### TASK 1
In the fat tandems thread, why did apbtlvr post a heads-up about the Sandman threads? Answer in one to three sentences.
### TASK 2
Please quote the fat tandems thread word for word, starting with "## captain.igloo (Oct" and going on through "existed, so cool!!!".
### TASK 3
Pick up the fat tandems forum thread where it stops and keep writing it.

### PASSAGE PROVIDED
[Start of Attachment]
# Fat Tandems



## apbtlvr (Jun 6, 2011)

Looked around Tandems first to to see if there was mention to these recent threads (which originated on the Fat Bikes forum). I didn't see any, so head's up as they might be of interest here.

Sandman Outback Tandems

Sandman goes to the races

Props to caminoloco for informative posts.


----------



## captain.igloo (Oct 7, 2009)

A sandman tandem was seen this week end on the tandem race of the Roc d'azur in France : incredible bike with a fork like a Maverick. I don't see them during the race, don't know the results and it's not important in fact.


----------



## Norco-Myad (Jan 10, 2012)

I didn't even know Tandem MTB'ing existed, so cool!!!


----------



## reedfe (Sep 5, 2011)
[End of Attachment]
### DATASET EXTRACT
[Start of Attachment]
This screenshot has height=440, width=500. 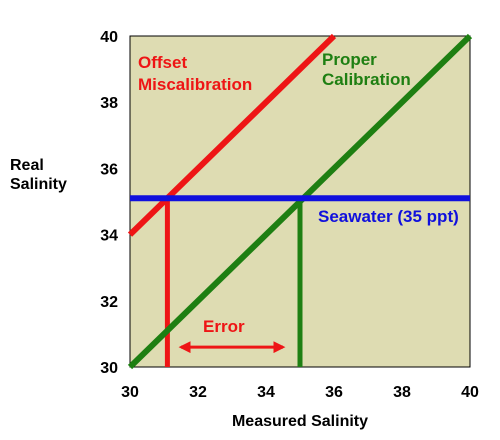 What do you see at coordinates (195, 84) in the screenshot?
I see `offset-label-line2: Miscalibration` at bounding box center [195, 84].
[End of Attachment]
### RESPONSE AREA 1
apbtlvr first looked around the Tandems forum for any mention of these recent threads, which started on the Fat Bikes forum, and found none. The heads-up was posted because the threads might be of interest to Tandems readers.

### RESPONSE AREA 2
## captain.igloo (Oct 7, 2009)

A sandman tandem was seen this week end on the tandem race of the Roc d'azur in France : incredible bike with a fork like a Maverick. I don't see them during the race, don't know the results and it's not important in fact.


----------



## Norco-Myad (Jan 10, 2012)

I didn't even know Tandem MTB'ing existed, so cool!!!

### RESPONSE AREA 3
hahaha that's soo funny. I cracked up when I saw those pictures. I'd like to see a jump on one of those.


----------



## ds2199 (Sep 16, 2008)

*Fat tandems*

I heard a rumor that Alex at mtbtandems.com is going to be getting a few of these Fat Tandem frames/bikes. I wonder if its true? Inquiring minds want to know.

Those bikes could be a lot of fun, I am not sure that we could justify having another tandem in the garage, but you never know...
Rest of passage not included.